Entries shown.
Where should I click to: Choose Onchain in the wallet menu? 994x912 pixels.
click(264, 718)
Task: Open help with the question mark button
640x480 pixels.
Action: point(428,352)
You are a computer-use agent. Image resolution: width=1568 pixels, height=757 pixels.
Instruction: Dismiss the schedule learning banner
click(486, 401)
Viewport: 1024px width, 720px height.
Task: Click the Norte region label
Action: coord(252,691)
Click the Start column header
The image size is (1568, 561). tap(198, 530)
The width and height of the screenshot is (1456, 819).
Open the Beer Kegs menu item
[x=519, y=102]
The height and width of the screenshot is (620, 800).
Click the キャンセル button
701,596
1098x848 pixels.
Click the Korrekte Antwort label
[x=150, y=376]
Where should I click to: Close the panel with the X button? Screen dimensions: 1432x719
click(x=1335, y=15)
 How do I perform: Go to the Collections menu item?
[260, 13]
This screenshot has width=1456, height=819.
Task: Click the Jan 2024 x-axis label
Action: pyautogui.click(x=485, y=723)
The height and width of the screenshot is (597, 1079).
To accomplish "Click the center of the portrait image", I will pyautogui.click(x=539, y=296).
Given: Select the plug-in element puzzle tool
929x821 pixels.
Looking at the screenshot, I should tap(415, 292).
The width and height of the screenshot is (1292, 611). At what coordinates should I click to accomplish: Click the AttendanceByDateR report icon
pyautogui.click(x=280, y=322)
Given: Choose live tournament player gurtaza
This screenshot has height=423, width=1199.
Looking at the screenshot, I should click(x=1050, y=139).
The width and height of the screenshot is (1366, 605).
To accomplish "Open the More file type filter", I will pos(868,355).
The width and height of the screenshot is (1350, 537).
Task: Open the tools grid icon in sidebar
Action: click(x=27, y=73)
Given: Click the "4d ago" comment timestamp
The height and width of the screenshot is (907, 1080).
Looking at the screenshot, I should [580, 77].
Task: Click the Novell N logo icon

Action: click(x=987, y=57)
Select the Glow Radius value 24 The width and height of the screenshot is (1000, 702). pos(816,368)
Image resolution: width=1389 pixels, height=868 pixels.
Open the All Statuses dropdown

Work to do. Quote the listing word for word, from its first line through the line containing "Looking at the screenshot, I should click(x=1050, y=139).", inclusive.

Output for this task.
Where should I click to: Choose Onchain in the wallet menu? 994x912 pixels.
click(264, 718)
Task: Open help with the question mark button
640x480 pixels.
Action: point(428,352)
You are a computer-use agent. Image resolution: width=1568 pixels, height=757 pixels.
Instruction: Dismiss the schedule learning banner
click(486, 401)
Viewport: 1024px width, 720px height.
Task: Click the Norte region label
Action: coord(252,691)
Click the Start column header
The image size is (1568, 561). tap(198, 530)
The width and height of the screenshot is (1456, 819).
Open the Beer Kegs menu item
[x=519, y=102]
The height and width of the screenshot is (620, 800).
Click the キャンセル button
701,596
1098x848 pixels.
Click the Korrekte Antwort label
[x=150, y=376]
Where should I click to: Close the panel with the X button? Screen dimensions: 1432x719
click(x=1335, y=15)
 How do I perform: Go to the Collections menu item?
[260, 13]
This screenshot has width=1456, height=819.
Task: Click the Jan 2024 x-axis label
Action: pyautogui.click(x=485, y=723)
The height and width of the screenshot is (597, 1079).
To accomplish "Click the center of the portrait image", I will pyautogui.click(x=539, y=296).
Given: Select the plug-in element puzzle tool
929x821 pixels.
Looking at the screenshot, I should tap(415, 292).
The width and height of the screenshot is (1292, 611). At what coordinates should I click to accomplish: Click the AttendanceByDateR report icon
pyautogui.click(x=280, y=322)
Given: Choose live tournament player gurtaza
This screenshot has height=423, width=1199.
Looking at the screenshot, I should click(x=1050, y=139).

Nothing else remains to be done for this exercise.